Source passage –

=======

Our answer is, mere external conditions such as political independence do not preclude the need for the organised state of society. In fact, it is only a well-knit and powerful society that can enjoy the fruits of a free, peaceful and prosperous life. Organised life is as much an effective weapon for a free nation to guard its freedom as for an enslaved nation to shake off its fetters. An alert and organised nation alone can check internal corrosions and subversions, repel external aggressions and maintain its integrity and freedom intact.
Doctorji had taken special pains to put forth this basic viewpoint right form the beginning of Sangh. This was, in fact, the way he approached every social problem. Once, while he was in Bombay, he was invited to visit an orphanage. After taking Doctorji round the institution the organisers there requested him to offer his suggestion with regard to their plans of expansion. Doctorji replied, "Well, instead of expanding such orphanages, would it not be far better to see that there are no orphans at all in our society? Social life should be such that no one shall feel helpless or forsaken. If some misfortune were to befall a person, his neighbour should spontaneously come forward to his help and rescue. This
can be achieved only by building up social cohesion and harmony among the people, pulsating with mutual affinity and sympathy. If this is not done, social ills will continue to crop up one after another endlessly. If the blood-stream in the body is infected with germs, boils will erupt all over the body. If you treat and bandage them at one spot it will appear at another place. The basic remedy would be to purify the blood-stream itself. So also is the case with the body-politic of society.
Ideal Society as God
We look upon the society as the living manifestation of Almighty. And we have attributed to the Almighty the capacity of feeding all the living creatures under his care. He is therefore called Vishwambhara. There is a pauranic story, which I heard form a keertankar. Once, it seems, it occurred to Narada to test Lord Vishnu Himself. He caught hold of a few ants, shut them up in a small box and kept it in his safe custody. Then he went out on his usual rounds singing the praise of Vishnu. After a while, he came to Lord Vishnu and casually enquired whether the Lord had had his food. Vishnu replied that he had done so after attending to the feeding of all the living creation. Narada then took out his box saying, "Well, these poor creatures seem to have escaped your Lord’s notice!" Vishnu appeared taken aback, apologised and requested Narada to open the box. And lo! When the box was opened, the ants came out each with a particle of sugar in its mouth!
Imaginary though the story may be, it beautifully depicts the state of an ideal society, which will take care of the needs of every living being under its shelter. In fact, the descriptions of our ancient society approximated to this state. No individual, however low and humble he may be, was left to suffer with hunger, thirst or want of shelter. The animals and birds near about also were cared for. Some had even taken a vow of feeding the ants before taking their food.
For an Abiding Basis
It is also well known that such an abiding, alert, positive and organised state of society cannot be based on mere antagonism to others. The reason for this is very simple. Movements which start as reactions to outside factors collapse to the ground no sooner the object of their antagonism is removed. There is also another important consideration. When the spirit of antagonism rules our mind, we have perforce to think constantly of those whom we oppose. And especially, we shall have to ruminate over their evil acts and evil qualities. Our shastras says that a man becomes what he thinks. It is the continuous thought-processes that go to form the mental texture and thus shape the personality of man. Any attempt at reorganisation of our society on the basis of hatred of the British or the Muslims would therefore be to court degeneration and disaster. For, that would only pollute our minds by the constant remembering of their heinous crimes. Have we no positive, life-giving and sublime ideals at all to meditate upon and fashion our lives? Should we install a wicked aggressor in our hearts as a point of meditation?

=======

Listed entries –
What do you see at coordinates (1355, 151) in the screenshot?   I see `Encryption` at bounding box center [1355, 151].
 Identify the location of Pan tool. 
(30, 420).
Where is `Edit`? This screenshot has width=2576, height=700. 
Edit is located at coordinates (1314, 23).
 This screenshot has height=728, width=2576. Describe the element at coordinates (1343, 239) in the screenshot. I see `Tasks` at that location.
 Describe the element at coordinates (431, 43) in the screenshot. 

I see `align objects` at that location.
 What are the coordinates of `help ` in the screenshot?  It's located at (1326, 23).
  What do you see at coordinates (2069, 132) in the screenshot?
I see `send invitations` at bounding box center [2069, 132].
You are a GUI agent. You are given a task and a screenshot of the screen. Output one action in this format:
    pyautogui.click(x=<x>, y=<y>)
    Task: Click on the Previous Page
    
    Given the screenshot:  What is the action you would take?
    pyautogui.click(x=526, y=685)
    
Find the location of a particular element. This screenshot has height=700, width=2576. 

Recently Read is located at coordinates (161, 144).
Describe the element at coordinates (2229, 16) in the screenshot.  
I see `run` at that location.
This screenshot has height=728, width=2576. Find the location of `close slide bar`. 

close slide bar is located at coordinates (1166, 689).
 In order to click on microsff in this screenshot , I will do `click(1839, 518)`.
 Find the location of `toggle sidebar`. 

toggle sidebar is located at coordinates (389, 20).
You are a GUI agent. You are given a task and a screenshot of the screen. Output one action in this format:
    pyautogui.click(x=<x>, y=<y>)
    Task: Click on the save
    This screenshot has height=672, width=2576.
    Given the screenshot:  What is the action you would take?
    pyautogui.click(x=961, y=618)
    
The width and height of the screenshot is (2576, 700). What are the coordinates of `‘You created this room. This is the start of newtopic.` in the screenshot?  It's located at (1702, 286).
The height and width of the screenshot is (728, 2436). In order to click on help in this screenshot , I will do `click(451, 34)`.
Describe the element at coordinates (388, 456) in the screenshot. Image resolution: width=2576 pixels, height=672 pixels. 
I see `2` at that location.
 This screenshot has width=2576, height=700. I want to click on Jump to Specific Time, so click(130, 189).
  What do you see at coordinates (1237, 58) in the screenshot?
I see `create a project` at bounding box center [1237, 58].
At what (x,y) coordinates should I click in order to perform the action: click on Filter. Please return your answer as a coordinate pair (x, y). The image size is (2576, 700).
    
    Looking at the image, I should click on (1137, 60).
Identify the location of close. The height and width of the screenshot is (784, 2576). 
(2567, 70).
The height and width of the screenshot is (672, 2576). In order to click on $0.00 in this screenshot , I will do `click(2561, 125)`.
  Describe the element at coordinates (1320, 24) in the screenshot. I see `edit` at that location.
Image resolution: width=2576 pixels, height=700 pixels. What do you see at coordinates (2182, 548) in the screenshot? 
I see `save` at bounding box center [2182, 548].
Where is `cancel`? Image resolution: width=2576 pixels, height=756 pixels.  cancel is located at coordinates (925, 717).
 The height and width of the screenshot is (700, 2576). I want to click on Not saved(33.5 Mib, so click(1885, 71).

=======

Questions on the material –
A) In the passage on organising society, why can an abiding, organised state of society not rest on mere antagonism to others? Answer in one to three sentences.
B) Swap "thirst" for "illness" and write out the stretch of the passage on organising society from "Imaginary though the" through "taking their food.".
C) Extend the passage on organising society, starting right after its final sentence.

Answers provided –
A) Movements that begin as reactions to outside factors collapse once the object of their antagonism is removed. Antagonism also forces the mind to dwell constantly on opponents and their evil acts, and since a man becomes what he thinks, this pollutes the mind and leads to degeneration.

B)
Imaginary though the story may be, it beautifully depicts the state of an ideal society, which will take care of the needs of every living being under its shelter. In fact, the descriptions of our ancient society approximated to this state. No individual, however low and humble he may be, was left to suffer with hunger, illness or want of shelter. The animals and birds near about also were cared for. Some had even taken a vow of feeding the ants before taking their food.

C)
It is true that sometimes we the Sangh workers too refer to incidents involving Muslims and the British. But that is only to draw attention to the lessons we have to learn from
history, to show that we alone are responsible for our downfall. It was in fact the strange phenomenon of a small nation such as England ruling over a big country like ours form a distance of six thousand miles that made our revered founder, even as a boy of eight, to wonder and ponder over it. And it was after mature and deep contemplation regarding the root-cause of our slavery as also the right and positive approach to remove it, that Doctorji started the Sangh.
Effects of Reactionary Approach
But, somehow, most of our leaders fell a prey to sheer antagonism either to the British or to the Muslims, with the result that they have become either Anglicised or Muslimised. For example, some extremist Hindu bodies came into existence in our country to counteract the growing violence and depredations of Muslims and to put a check to their appeasement in the political field. They recounted again and again the harrowing tales of the blood-curdling massacres, forcible conversions, raping of women, desecration of temples and all such atrocities perpetrated by the Muslims ever since they stepped on this soil.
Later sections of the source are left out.